The RA-US-EU meeting is an attempt to involve the South Caucasus in a confrontation
The department notes that it is obvious that the West wants to make Armenia a tool for the implementation of its extremely dangerous ideas in the South Caucasus.
The Russian Foreign Ministry considers the meeting held in Brussels on April 5 in the format of Armenia-USA-European Union as another attempt of the collective West to involve the South Caucasus in a geopolitical confrontation.
"The irresponsible and destructive intervention of extra-regional forces in the affairs of the South Caucasus, the desire to drive a wedge between the countries of the region and their neighbors can have the most negative consequences for stability, security and economic development in the region, create new dividing lines, as well as an uncontrolled increase in tension," said the Russian in the statement published on the website of the Ministry of Foreign Affairs.

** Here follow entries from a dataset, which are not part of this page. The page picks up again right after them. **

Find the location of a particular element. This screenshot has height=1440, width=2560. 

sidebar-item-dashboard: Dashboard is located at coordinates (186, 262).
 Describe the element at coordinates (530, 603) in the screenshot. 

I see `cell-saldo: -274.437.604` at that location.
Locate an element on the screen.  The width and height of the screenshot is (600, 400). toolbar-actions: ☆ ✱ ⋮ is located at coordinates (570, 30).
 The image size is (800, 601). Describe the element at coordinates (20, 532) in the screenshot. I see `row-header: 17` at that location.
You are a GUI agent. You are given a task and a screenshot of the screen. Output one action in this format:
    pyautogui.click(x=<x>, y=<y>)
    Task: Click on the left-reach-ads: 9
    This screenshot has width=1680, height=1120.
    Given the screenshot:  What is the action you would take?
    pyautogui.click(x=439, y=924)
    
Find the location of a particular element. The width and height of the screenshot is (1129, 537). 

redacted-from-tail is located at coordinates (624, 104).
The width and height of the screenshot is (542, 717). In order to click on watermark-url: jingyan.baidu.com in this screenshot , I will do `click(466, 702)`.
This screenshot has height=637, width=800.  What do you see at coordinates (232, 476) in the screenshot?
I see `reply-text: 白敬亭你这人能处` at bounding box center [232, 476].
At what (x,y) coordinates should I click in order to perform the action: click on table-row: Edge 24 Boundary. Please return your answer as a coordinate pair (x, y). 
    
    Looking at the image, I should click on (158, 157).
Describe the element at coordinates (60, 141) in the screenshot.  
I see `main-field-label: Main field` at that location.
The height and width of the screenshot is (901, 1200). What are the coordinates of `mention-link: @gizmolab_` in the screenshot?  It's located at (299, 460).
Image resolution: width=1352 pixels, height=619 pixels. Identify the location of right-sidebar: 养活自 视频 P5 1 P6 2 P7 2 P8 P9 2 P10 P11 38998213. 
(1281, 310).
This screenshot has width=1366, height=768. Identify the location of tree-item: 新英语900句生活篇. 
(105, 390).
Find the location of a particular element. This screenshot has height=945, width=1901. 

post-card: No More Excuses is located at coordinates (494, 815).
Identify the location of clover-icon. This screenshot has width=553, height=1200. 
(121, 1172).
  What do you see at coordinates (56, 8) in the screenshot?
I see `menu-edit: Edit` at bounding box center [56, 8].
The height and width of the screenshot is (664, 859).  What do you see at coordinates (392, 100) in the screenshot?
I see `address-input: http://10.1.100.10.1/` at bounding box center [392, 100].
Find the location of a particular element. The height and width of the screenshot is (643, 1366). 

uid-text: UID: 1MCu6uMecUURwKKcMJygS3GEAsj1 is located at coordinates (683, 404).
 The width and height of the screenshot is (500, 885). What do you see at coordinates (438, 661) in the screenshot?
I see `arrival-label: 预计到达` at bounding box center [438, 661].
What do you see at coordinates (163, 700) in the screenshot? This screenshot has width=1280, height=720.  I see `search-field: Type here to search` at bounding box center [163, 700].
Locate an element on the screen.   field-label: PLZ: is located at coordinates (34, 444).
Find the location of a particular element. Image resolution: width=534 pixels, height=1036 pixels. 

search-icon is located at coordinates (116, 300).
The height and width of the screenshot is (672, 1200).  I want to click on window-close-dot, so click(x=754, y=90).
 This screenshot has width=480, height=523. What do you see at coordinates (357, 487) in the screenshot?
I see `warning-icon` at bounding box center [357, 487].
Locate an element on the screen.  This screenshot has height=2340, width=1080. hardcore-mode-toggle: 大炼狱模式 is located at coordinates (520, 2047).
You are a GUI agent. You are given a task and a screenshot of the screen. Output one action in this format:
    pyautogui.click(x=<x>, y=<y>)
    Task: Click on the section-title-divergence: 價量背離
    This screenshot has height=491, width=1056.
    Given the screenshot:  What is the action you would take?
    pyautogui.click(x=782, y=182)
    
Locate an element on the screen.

The Ministry of Foreign Affairs notes that it is obvious that the West wants to make Armenia a tool for the implementation of its extremely dangerous ideas in the South Caucasus. "We know that Washington and Brussels, under fleeting promises, are trying to achieve the withdrawal of Armenia from the CSTO and EAEU, the withdrawal of the Russian military base and border guards," the statement emphasizes.
The department calls on the RA leadership not to allow the West to deceive them and lead the country down a wrong path, which is fraught with a security vacuum, serious problems in the economy and the emergence of population outflow.
"The volumes of grant support announced in Brussels are not compared to the multi-billion benefits that Armenia continues to receive from cooperation with Moscow within the EAEU and CIS framework. It is these factors that have ensured a multiple increase in the turnover of goods in recent years (it has quadrupled since 2018) and, as a result, a record growth of the economy and an increase in the well-being of the population," the statement states.
To remind, RA Prime Minister Nikol Pashinyan met with the head of the European Commission Ursula von der Leyen and US Secretary of State Anthony Blinken in Brussels on April 5.